Work continues on bridge contruction
WELLSBURG — Construction of a new $131 million bridge to span the Ohio River continues between Wellsburg and Brilliant.
The future 830-foot, tied-arch span bridge is being built by the Flatiron Corp. of Broomfield, Colo., and is expected to be completed sometime in 2021.
Work on the bridge abutments is under way now. In later stages of the project, the bridge’s actual span will be transported by two barges down river about a mile south of Wellsburg and lowered onto its piers with large jacks on the barges from about 80 feet in the air.
With an estimated weight of 4,000 tons, the span is believed to be the heaviest structure to be lifted in such a way in the United States.
Once completed, the bridge will extend 1,600 feet across the river, touching down at the intersection of Third and Cleaver streets in Brilliant, near state Route 7.
The 60-foot deck will consist of four lanes, one each for west- and eastbound traffic; a center turn lane for vehicles turning against the flow of traffic on each end; and a lane for bicyclists.
The lanes could be restriped for four if needed in the future, West Virginia Department of Highways officials have said.
Plans call for the bicyclists to continue down a railed ramp to the Brooke County Pioneer Trail below.
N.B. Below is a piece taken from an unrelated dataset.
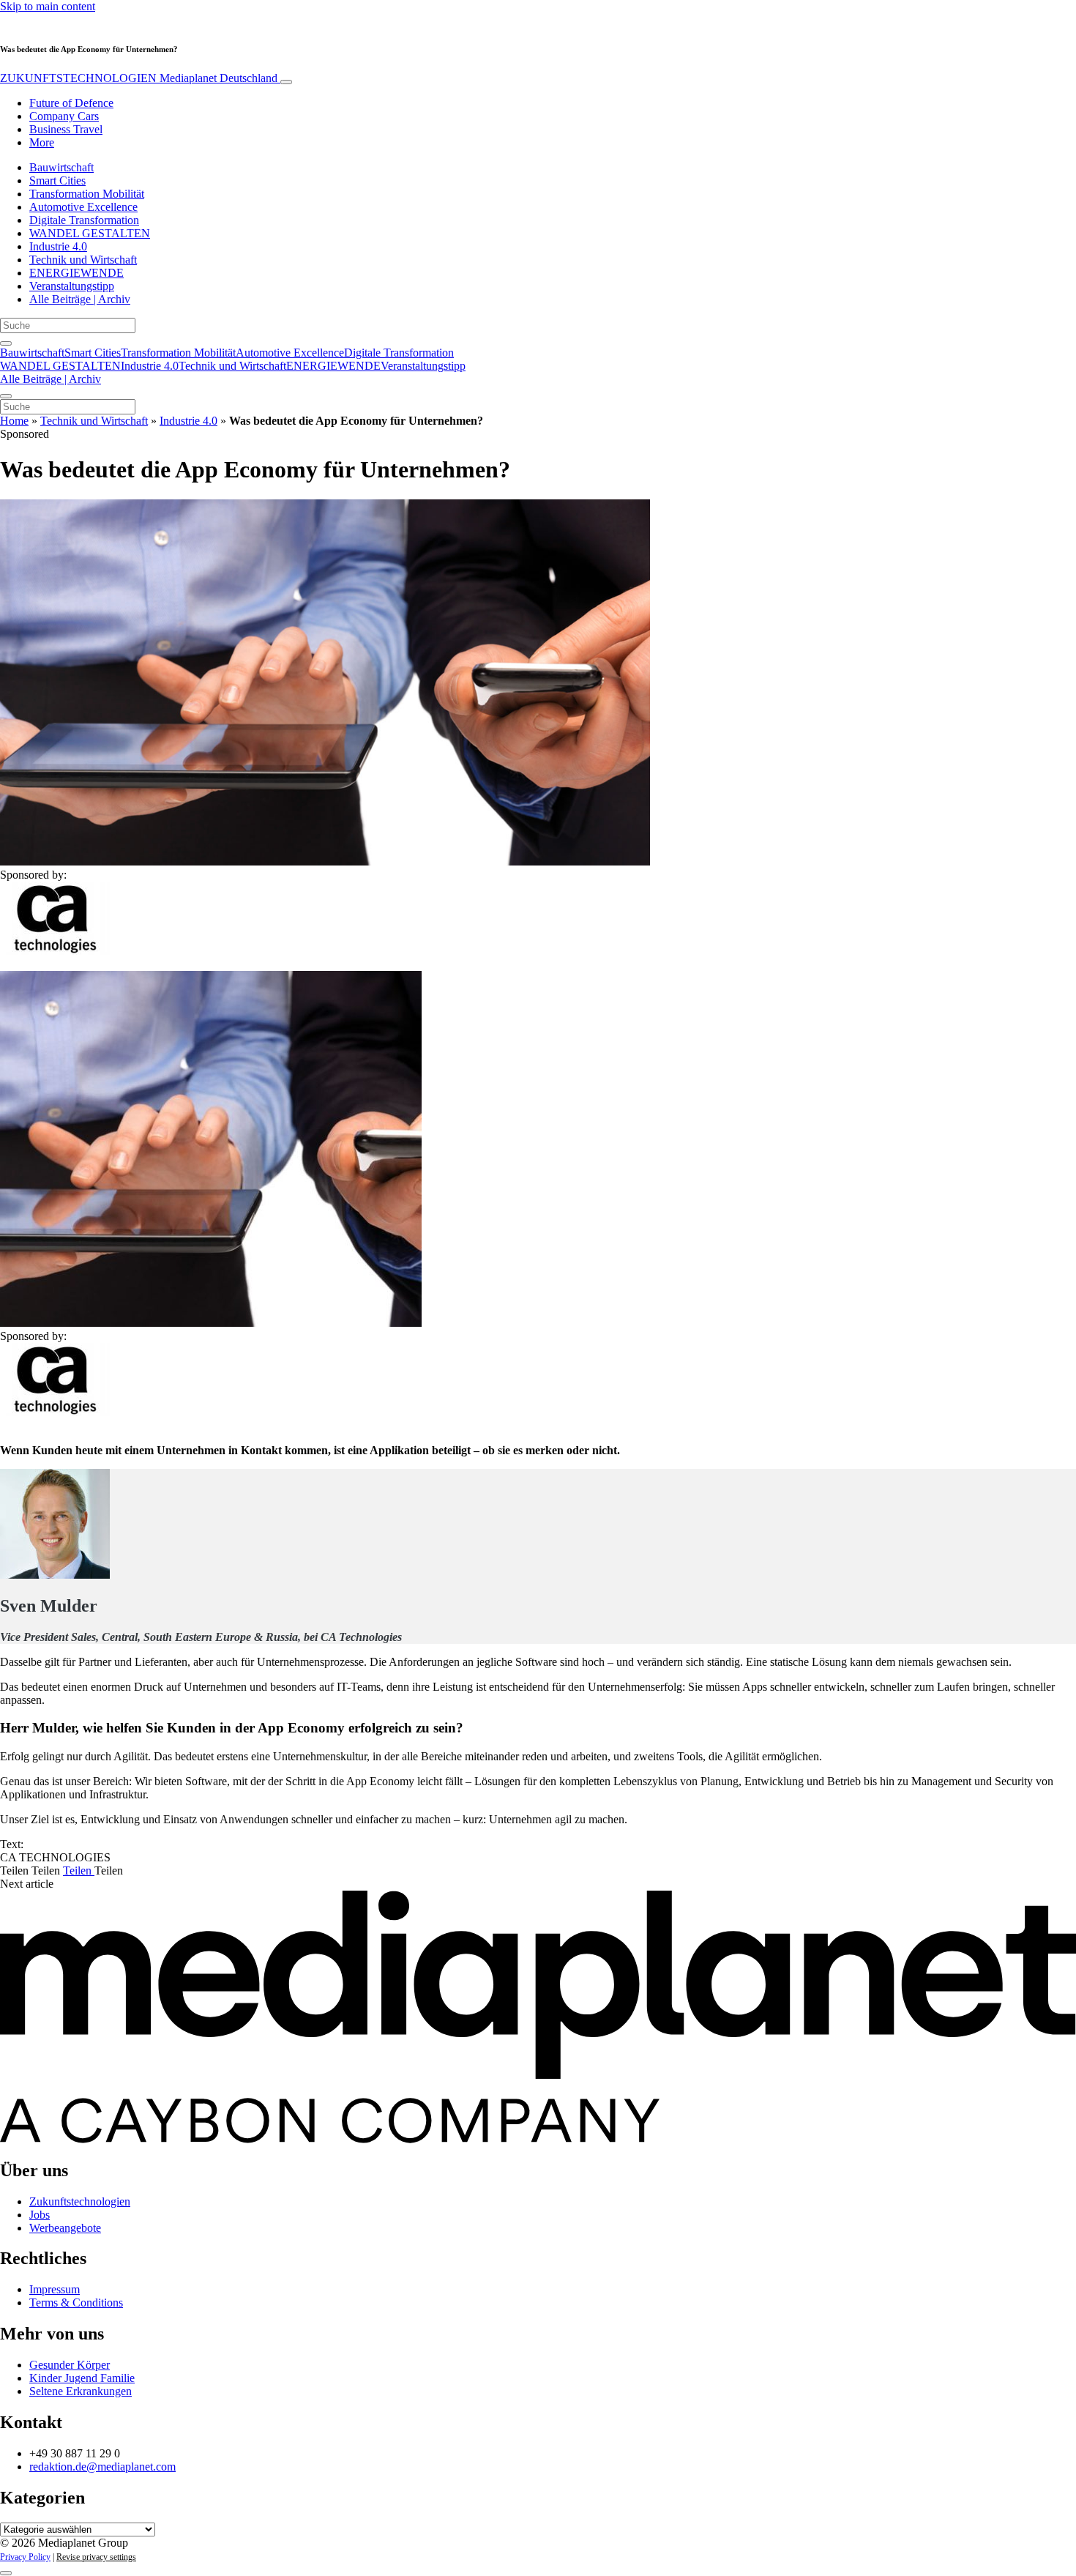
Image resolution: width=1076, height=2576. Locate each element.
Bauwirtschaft (61, 167)
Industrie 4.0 (58, 246)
A 4,000-foot-long retaining wall will be built between the bridge and the trail.
The bridge’s approach was moved closer to the river to eliminate the need to excavate the hillside along state Route 2 in West Virginia, reducing the project’s cost. Two turn lanes will be added to Route 2 for vehicles entering the bridge.
The bridge is a collaboration between the West Virginia and Ohio departments of transportation, with both drawing on federal highway money to finance it. The states signed an agreement in which West Virginia, which owns the river, will pay 65 percent of the span’s cost, and Ohio will pay 35 percent. The bridge’s cost is about $131 million.
The late U.S. Sen. Robert C. Byrd and former U.S. Sen. Jay Rockefeller secured $18 million for its planning and initial construction.
When completed, the bridge will reduce a 50-mile gap between Ohio River crossings from Wheeling to Steubenville and will support development in southern Jefferson County as well, DOH officials have said.
The Brooke-Hancock-Jefferson Metropolitan Planning Commission made the bridge a top transportation priority. Two studies commissioned by BHJ noted the advancing age of the Market Street Bridge, which had received $10 million in renovations but is more than 100 years old.
In addition to boosting development, creating another interstate corridor between areas of Route 2 and Route 7, where rock slides are frequent, was given as a motive for the bridge.
Credit for the project’s initiation was extended to local officials and a grassroots citizens group that lobbied local and state officials for the span.